Pixel coordinate grounding data:

╔══

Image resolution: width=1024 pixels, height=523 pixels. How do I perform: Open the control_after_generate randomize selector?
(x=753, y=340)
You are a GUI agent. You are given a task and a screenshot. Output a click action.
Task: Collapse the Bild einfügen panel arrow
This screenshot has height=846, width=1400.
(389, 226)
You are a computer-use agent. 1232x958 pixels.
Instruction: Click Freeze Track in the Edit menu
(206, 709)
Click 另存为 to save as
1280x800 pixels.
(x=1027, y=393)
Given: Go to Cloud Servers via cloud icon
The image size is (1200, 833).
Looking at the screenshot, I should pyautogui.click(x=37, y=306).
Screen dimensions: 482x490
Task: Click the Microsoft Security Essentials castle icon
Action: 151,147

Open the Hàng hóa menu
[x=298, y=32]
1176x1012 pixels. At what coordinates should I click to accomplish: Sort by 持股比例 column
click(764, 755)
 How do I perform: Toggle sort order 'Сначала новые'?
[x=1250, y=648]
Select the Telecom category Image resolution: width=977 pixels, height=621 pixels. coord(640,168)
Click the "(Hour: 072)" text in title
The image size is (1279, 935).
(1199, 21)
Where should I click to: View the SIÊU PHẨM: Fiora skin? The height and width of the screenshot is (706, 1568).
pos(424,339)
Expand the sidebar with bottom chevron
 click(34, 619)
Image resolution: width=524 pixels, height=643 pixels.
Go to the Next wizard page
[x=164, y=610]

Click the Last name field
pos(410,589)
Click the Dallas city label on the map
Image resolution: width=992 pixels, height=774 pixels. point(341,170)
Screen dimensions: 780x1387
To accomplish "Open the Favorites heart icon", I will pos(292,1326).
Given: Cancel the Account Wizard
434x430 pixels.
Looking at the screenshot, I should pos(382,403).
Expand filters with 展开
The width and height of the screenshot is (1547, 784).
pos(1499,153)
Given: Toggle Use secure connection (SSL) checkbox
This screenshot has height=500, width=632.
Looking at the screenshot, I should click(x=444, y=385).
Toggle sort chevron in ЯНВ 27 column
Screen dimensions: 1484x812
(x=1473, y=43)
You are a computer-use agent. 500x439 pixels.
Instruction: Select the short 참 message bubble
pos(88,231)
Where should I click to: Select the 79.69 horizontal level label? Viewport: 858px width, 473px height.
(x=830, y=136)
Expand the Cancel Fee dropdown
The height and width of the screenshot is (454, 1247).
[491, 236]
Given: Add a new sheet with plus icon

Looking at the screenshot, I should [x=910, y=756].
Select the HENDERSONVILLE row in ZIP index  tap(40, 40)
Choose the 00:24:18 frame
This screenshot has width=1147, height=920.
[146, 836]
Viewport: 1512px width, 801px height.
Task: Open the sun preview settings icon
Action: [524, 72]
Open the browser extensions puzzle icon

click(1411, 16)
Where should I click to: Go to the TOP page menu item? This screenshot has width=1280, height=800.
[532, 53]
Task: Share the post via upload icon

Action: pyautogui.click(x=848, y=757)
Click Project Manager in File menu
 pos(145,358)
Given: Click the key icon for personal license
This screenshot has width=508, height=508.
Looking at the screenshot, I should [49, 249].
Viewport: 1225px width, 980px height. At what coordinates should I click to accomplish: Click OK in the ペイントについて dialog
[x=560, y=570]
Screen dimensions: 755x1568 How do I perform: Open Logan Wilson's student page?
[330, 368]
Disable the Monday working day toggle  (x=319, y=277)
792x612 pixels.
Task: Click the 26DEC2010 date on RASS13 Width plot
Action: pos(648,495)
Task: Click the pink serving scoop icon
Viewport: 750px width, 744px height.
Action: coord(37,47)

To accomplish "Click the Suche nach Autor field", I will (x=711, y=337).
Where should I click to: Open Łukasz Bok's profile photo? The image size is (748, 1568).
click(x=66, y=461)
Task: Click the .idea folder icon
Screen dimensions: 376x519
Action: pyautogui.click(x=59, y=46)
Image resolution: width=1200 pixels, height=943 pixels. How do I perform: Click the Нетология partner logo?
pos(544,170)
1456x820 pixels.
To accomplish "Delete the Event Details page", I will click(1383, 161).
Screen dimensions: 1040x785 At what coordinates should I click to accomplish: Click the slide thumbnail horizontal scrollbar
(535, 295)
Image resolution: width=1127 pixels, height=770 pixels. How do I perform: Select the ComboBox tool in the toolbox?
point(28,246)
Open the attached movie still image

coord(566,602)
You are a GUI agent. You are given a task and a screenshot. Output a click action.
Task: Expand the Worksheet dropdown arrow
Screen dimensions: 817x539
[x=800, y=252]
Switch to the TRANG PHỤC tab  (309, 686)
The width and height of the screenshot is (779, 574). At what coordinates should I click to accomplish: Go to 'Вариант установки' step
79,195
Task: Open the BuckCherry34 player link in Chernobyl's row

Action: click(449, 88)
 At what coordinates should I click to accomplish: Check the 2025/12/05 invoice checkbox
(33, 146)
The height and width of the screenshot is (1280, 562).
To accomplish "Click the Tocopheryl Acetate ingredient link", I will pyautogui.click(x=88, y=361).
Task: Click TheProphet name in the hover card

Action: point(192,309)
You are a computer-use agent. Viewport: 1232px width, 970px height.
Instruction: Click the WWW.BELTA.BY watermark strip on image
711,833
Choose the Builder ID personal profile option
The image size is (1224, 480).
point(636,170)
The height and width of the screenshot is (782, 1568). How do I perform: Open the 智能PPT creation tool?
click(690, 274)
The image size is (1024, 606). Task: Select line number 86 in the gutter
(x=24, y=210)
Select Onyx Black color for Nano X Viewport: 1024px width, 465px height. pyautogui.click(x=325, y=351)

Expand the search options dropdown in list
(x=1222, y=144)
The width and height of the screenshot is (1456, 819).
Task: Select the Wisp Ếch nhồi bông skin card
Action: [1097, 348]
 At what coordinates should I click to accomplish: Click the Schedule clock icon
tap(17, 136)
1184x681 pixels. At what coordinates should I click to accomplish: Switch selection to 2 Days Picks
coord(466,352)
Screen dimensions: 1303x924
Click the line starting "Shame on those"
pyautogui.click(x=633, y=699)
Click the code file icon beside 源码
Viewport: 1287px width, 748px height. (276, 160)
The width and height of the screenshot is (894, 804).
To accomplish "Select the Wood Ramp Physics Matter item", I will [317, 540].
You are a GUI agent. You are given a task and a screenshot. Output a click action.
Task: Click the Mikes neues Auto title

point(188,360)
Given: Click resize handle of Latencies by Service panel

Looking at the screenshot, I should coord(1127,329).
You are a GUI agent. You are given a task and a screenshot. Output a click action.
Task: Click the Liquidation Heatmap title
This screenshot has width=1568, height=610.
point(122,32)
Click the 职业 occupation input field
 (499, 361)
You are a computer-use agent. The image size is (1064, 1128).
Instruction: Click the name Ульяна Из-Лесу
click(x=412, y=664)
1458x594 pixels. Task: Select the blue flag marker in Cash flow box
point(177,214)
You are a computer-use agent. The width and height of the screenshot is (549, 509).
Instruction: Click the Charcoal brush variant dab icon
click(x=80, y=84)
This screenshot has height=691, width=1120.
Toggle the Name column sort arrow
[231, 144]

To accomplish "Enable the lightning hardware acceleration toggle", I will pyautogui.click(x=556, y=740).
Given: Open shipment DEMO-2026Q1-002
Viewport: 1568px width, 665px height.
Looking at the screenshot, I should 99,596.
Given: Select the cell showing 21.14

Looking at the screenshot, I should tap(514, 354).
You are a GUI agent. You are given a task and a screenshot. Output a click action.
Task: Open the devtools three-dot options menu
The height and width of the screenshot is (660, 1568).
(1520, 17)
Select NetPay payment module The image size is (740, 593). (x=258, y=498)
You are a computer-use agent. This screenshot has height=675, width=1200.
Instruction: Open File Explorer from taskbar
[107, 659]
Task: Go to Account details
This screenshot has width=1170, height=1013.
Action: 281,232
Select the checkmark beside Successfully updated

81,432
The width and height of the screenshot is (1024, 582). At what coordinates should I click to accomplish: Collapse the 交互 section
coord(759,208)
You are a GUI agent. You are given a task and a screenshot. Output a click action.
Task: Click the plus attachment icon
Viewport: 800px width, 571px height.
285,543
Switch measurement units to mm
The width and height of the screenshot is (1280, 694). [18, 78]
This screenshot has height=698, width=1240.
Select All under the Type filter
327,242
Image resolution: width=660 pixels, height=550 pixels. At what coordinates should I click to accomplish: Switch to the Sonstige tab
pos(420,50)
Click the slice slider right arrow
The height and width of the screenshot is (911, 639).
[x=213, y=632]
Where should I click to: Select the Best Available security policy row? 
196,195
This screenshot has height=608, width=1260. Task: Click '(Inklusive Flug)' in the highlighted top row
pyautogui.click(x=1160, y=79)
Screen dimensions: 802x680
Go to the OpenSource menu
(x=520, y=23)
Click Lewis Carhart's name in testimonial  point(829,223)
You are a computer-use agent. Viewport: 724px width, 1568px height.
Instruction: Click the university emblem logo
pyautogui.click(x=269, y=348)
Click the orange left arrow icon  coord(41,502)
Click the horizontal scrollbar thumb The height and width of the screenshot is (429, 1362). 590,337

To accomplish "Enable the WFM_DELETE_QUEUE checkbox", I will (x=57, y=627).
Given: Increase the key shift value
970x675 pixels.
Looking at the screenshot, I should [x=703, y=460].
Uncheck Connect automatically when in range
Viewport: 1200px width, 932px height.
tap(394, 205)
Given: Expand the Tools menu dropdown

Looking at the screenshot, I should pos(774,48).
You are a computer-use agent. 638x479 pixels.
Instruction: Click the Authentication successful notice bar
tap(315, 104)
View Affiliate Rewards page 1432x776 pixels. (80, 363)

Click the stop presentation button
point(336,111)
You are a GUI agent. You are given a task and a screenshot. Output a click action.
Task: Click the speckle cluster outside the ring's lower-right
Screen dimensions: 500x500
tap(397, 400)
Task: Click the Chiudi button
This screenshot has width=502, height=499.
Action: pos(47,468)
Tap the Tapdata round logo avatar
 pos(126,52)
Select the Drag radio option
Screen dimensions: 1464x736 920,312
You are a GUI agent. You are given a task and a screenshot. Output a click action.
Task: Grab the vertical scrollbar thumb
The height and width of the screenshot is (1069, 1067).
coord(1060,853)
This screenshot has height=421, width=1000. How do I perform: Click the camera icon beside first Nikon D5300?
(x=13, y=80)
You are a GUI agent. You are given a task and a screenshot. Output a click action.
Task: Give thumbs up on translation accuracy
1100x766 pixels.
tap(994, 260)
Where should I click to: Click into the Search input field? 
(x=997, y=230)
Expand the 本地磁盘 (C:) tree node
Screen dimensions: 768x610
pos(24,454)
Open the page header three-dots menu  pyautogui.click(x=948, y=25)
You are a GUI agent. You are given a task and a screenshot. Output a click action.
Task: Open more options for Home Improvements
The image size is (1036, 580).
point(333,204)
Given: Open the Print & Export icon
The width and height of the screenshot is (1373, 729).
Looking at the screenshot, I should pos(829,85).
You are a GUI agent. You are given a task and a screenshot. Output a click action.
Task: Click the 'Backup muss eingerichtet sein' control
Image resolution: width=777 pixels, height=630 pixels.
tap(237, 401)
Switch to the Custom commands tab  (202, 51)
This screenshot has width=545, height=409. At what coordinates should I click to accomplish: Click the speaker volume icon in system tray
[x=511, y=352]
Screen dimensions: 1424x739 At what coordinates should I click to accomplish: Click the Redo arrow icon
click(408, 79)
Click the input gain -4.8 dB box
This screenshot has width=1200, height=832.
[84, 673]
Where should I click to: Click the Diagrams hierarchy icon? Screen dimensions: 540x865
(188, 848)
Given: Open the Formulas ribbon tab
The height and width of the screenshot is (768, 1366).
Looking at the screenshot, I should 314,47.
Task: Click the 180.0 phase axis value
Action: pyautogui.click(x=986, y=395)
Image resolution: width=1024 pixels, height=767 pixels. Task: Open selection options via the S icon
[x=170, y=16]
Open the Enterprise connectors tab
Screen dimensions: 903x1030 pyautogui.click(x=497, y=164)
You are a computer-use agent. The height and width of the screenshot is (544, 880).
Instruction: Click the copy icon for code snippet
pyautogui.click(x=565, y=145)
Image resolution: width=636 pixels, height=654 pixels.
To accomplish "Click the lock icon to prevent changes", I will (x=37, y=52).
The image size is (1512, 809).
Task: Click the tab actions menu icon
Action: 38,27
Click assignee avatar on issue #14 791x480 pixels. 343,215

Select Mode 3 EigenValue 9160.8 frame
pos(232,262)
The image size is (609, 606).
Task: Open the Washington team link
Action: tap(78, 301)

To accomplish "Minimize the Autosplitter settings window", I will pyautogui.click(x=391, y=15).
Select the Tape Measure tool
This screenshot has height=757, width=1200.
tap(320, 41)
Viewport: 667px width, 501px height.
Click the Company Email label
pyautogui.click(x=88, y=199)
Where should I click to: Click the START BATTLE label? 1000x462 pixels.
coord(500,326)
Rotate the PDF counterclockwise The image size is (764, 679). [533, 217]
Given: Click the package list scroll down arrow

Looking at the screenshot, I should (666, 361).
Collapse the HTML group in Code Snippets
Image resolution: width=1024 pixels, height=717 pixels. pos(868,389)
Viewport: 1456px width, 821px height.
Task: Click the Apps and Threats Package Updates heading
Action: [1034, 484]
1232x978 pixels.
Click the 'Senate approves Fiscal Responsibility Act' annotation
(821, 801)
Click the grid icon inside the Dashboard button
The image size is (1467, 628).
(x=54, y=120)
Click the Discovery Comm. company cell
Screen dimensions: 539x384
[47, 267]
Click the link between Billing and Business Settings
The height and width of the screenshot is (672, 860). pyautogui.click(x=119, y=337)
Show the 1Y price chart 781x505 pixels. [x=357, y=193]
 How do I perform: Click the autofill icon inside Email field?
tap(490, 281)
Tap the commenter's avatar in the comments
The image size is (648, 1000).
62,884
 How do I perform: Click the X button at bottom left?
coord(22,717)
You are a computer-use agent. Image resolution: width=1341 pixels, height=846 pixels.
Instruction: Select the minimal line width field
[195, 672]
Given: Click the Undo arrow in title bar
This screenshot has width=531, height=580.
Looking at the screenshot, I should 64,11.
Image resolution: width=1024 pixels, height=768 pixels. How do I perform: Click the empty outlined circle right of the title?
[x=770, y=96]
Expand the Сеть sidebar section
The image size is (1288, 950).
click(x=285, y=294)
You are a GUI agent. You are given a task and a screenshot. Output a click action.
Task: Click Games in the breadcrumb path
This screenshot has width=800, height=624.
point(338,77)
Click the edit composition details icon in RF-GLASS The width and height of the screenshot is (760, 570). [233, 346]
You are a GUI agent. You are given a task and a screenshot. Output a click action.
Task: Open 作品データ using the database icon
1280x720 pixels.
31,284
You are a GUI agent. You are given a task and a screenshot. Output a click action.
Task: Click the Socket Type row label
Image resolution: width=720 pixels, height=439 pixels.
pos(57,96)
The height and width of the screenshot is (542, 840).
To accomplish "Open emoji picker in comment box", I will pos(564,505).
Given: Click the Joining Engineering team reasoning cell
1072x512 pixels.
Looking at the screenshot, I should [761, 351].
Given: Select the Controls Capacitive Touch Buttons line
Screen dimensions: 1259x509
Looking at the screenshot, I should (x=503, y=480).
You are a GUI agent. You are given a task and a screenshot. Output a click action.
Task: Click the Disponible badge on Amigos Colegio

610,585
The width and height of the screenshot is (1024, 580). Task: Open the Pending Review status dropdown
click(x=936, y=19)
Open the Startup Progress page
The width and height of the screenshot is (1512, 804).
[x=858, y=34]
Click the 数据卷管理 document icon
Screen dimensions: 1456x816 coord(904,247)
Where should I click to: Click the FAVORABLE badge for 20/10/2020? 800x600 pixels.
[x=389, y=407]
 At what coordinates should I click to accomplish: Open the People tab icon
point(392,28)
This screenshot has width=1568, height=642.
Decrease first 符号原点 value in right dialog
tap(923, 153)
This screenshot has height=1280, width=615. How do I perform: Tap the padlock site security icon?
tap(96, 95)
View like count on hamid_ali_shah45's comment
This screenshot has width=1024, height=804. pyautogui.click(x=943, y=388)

╚══

• _Task requirements_: Keep to the lines above, from the first one through the line where "You are a computer-use agent. 500x439 pixels." appears, and copy them exactly.

• _Response to this exercise_:
Image resolution: width=1024 pixels, height=523 pixels. How do I perform: Open the control_after_generate randomize selector?
(x=753, y=340)
You are a GUI agent. You are given a task and a screenshot. Output a click action.
Task: Collapse the Bild einfügen panel arrow
This screenshot has height=846, width=1400.
(389, 226)
You are a computer-use agent. 1232x958 pixels.
Instruction: Click Freeze Track in the Edit menu
(206, 709)
Click 另存为 to save as
1280x800 pixels.
(x=1027, y=393)
Given: Go to Cloud Servers via cloud icon
The image size is (1200, 833).
Looking at the screenshot, I should pyautogui.click(x=37, y=306).
Screen dimensions: 482x490
Task: Click the Microsoft Security Essentials castle icon
Action: 151,147

Open the Hàng hóa menu
[x=298, y=32]
1176x1012 pixels. At what coordinates should I click to accomplish: Sort by 持股比例 column
click(764, 755)
 How do I perform: Toggle sort order 'Сначала новые'?
[x=1250, y=648]
Select the Telecom category Image resolution: width=977 pixels, height=621 pixels. coord(640,168)
Click the "(Hour: 072)" text in title
The image size is (1279, 935).
(1199, 21)
Where should I click to: View the SIÊU PHẨM: Fiora skin? The height and width of the screenshot is (706, 1568).
pos(424,339)
Expand the sidebar with bottom chevron
 click(34, 619)
Image resolution: width=524 pixels, height=643 pixels.
Go to the Next wizard page
[x=164, y=610]

Click the Last name field
pos(410,589)
Click the Dallas city label on the map
Image resolution: width=992 pixels, height=774 pixels. point(341,170)
Screen dimensions: 780x1387
To accomplish "Open the Favorites heart icon", I will pos(292,1326).
Given: Cancel the Account Wizard
434x430 pixels.
Looking at the screenshot, I should pos(382,403).
Expand filters with 展开
The width and height of the screenshot is (1547, 784).
pos(1499,153)
Given: Toggle Use secure connection (SSL) checkbox
This screenshot has height=500, width=632.
Looking at the screenshot, I should click(x=444, y=385).
Toggle sort chevron in ЯНВ 27 column
Screen dimensions: 1484x812
(x=1473, y=43)
You are a computer-use agent. 500x439 pixels.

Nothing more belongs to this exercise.